My analysis, “Mass Protest and State Repression in Bolivian Political Culture: Putting the Gas War and the 2019 Crisis in Perspective,” has just been released as part of the HRP Research Working Paper Series by the Human Rights Program at Harvard Law School. The paper uses quantitative analysis based on a comprehensive database of deaths in Bolivian political conflict since 1982 and a qualitative examination of the range of protest tactics and political actors’ acceptance of or willingness to repress mass protest.

Overall, Bolivia has a political culture of frequent mass participation in disruptive protest, which is reflected in laws, legal precedents, traditions of tolerance, popular attitudes toward protest and repression, and the words and actions of politicians and other leaders. For nearly a century, many Bolivian government leaders have claimed their legitimacy as representatives of recent outbursts of mass protest, but this history has been interrupted many times by military and authoritarian rulers who cracked down on protest. During the shorter, but current period of electoral democracy (since 1982), politicians of various political stripes have contrasted their values and actions with those of the pre-1982 dictatorships, creating a certain space for protest and an incomplete but nonetheless real aversion to deadly repression of protest.

However, there are now two exceptional moments that burst the bounds on deadly repression: the 2003 Gas War and the 2019 political crisis that saw the overthrow of Evo Morales. The white paper examines each of them in detail. In 2003, President Gonzalo Sánchez de Lozada moved to criminalize longstanding forms of protest, and orchestrated a military response that directly killed at least 59 civilians. In 2019, three weeks of dueling protests over the October 20 election prompted Morales’ November 10 resignation under pressure from security forces. After Morales’ ouster both military commanders and interim president Jeanine Áñez presided over deadly repression.
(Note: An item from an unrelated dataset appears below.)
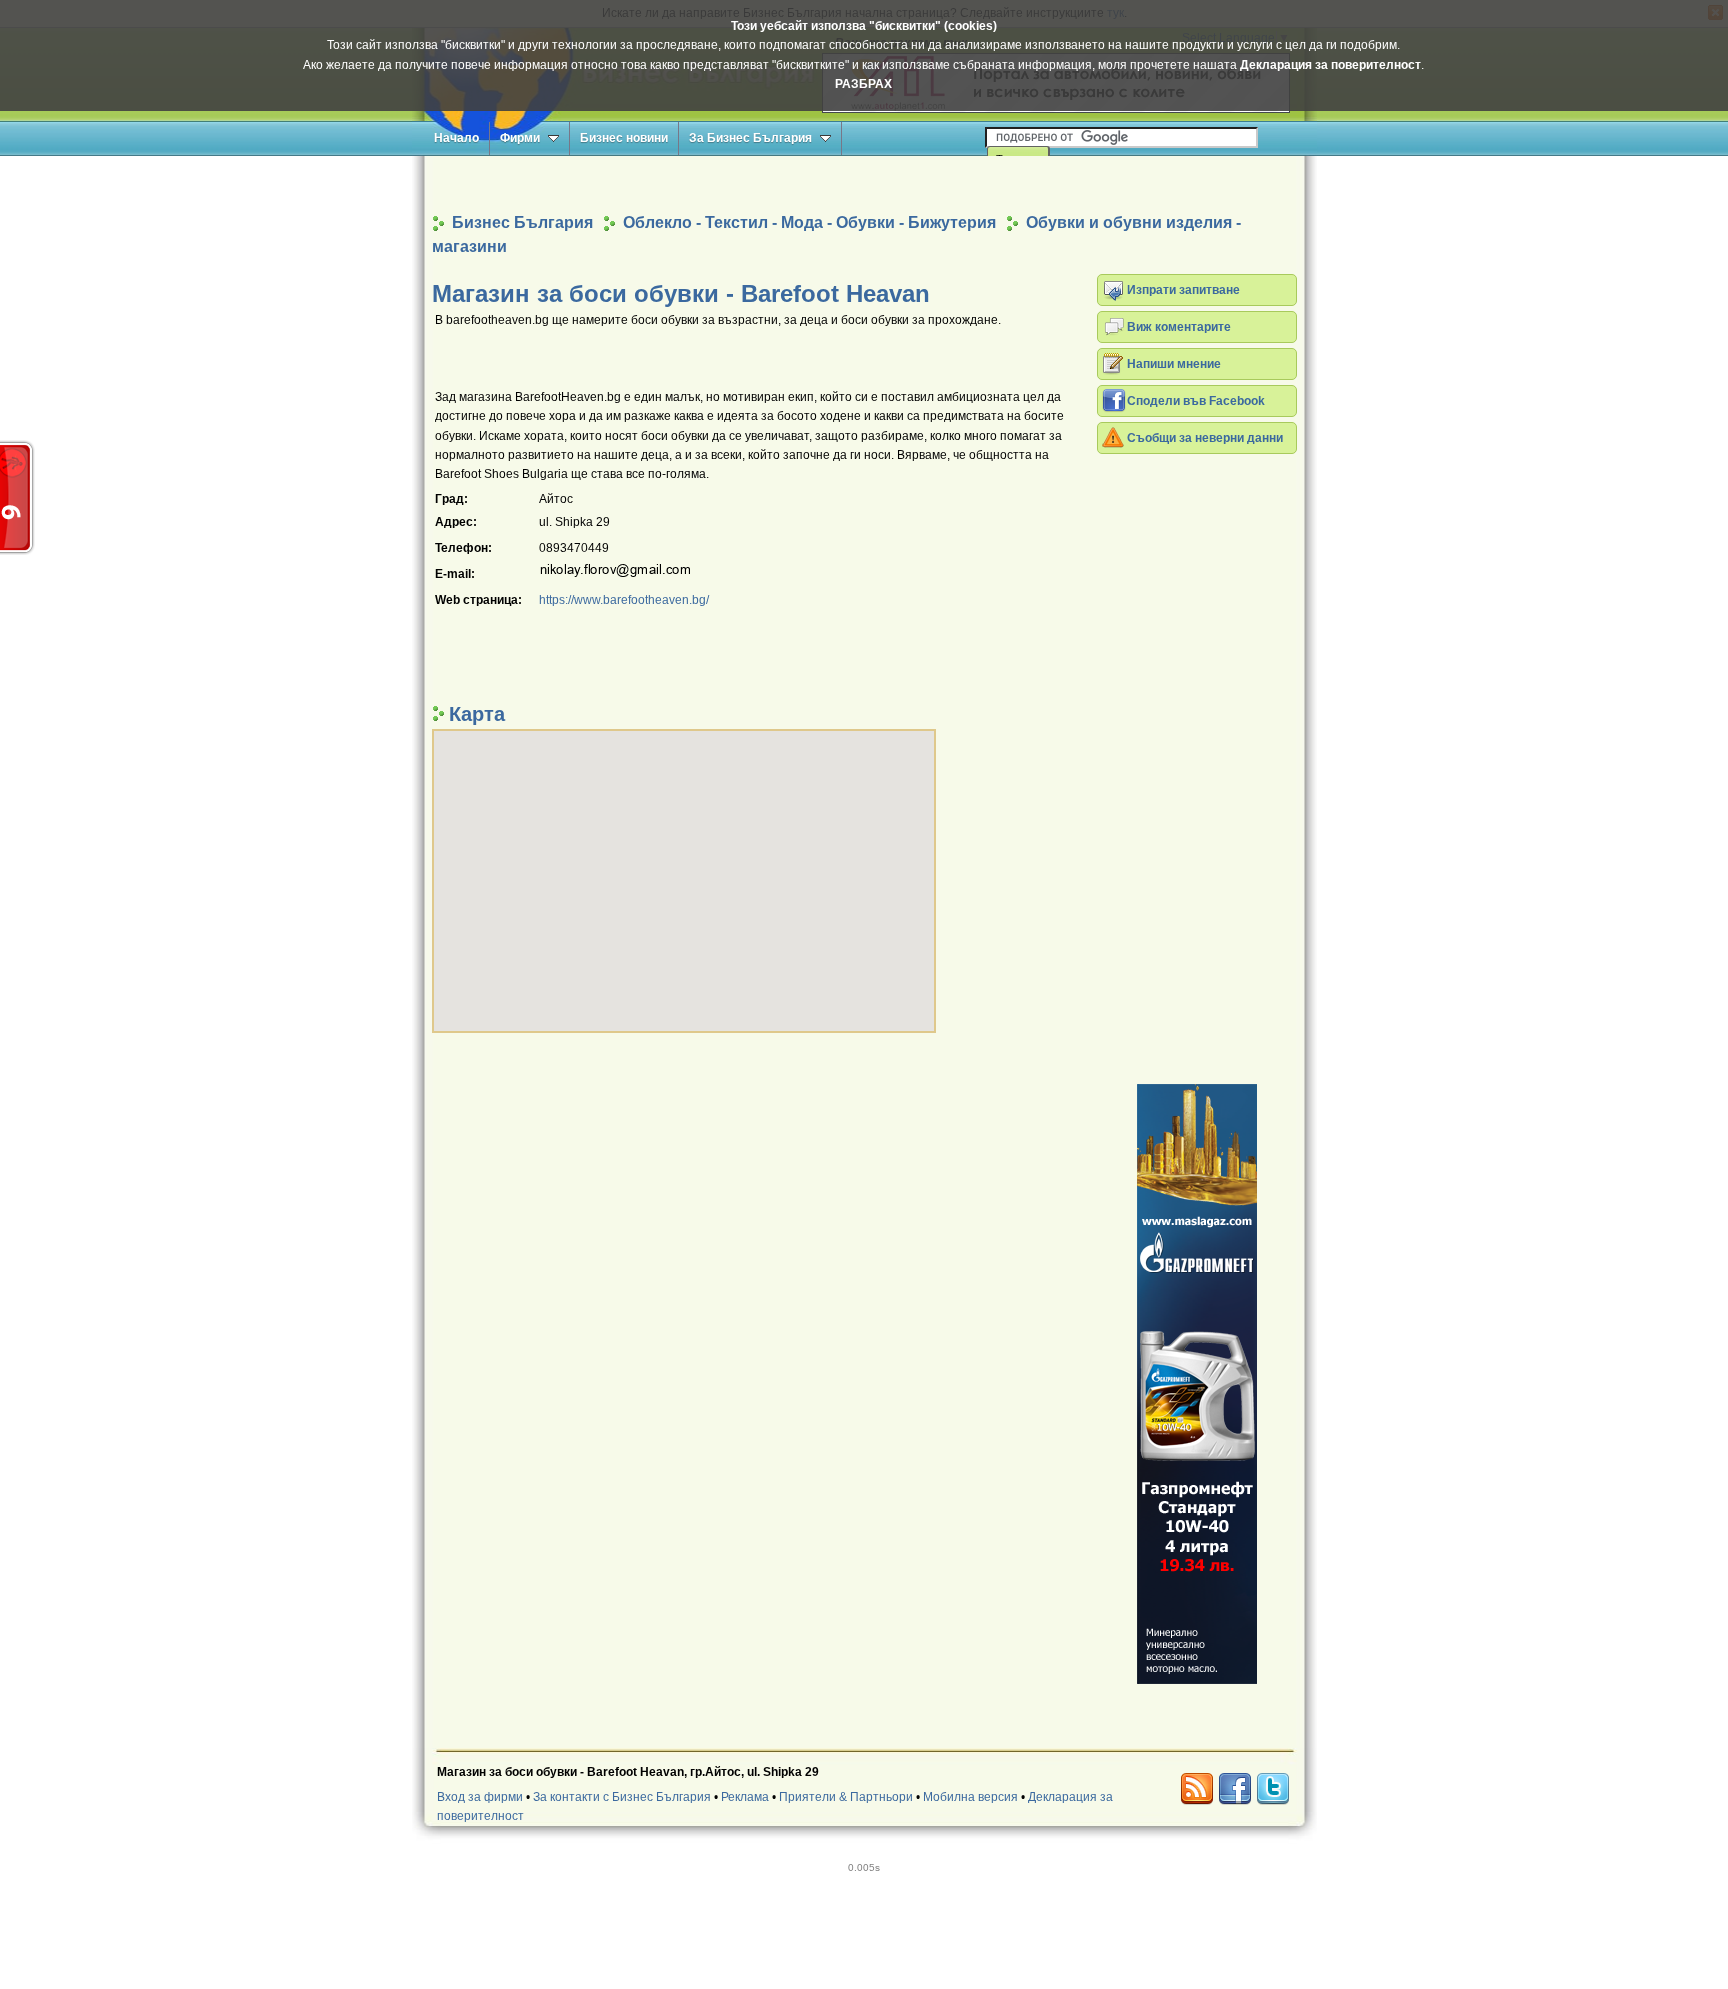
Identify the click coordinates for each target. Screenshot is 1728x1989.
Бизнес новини (624, 138)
Bolivia’s post-Evo crackdown broke limits on state repression

Regarding 2019, my quantitative analysis found:

  • At least 37 people were killed in this conflict, the first death was caused on October 29, and the last so far on November 19. This includes the deaths of two individuals after hostilities had ceased.
  • Four of the deaths were caused by civilian supporters of Evo Morales before he resigned, while one pro-Morales journalist suffered a likely fatal beating.
  • Seven civilians and two police officers died during two days of interim military rule.
  • Finally, twenty-three civilians were killed after the swearing in of President Jeanine Áñez, all but one of them by joint military-police operations in response to protests. The massacres at Sacaba (nine killed on November 15) and Senkata (11 killed on November 19) were the deadliest incidents of state violence since 2003, and of violence of any kind since 2008.
  • Overall, state security forces were responsible for at least 25, and as many as 28 deaths in the aftermath of Evo Morales’ ouster. In ten days, the police and military killed more protesters than they had in the final ten years of Morale’s rule (21), and nearly as many as in his entire administration (33).
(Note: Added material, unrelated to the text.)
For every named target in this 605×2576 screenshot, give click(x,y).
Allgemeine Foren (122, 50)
These sharp differences in death toll reflect the importance of presidential decisionmaking, policing policy and human rights guarantees in human rights outcomes. The military leadership and President Áñez both decisively reversed the order given by President Carlos Mesa in January 2005 to restrict military involvement in policing protest. Áñez also signed Supreme Decree 4078, which exempted the military from criminal prosecution for actions carried out during the nationwide crackdown.

The 2003 Gas War was an exceptional episode of state repression

The bulk of the white paper presents and extends the results of a report I drafted as an expert witness for the plaintiffs in the Mamani et al v. Sánchez de Lozada and Sánchez Berzaín case before the United States Federal Court for the Southern District of Florida. My goal in that report was to examine and contextualize the Bolivian government’s use of repressive force in response to protest during the September–October 2003 mass mobilization, popularly known as the Gas War.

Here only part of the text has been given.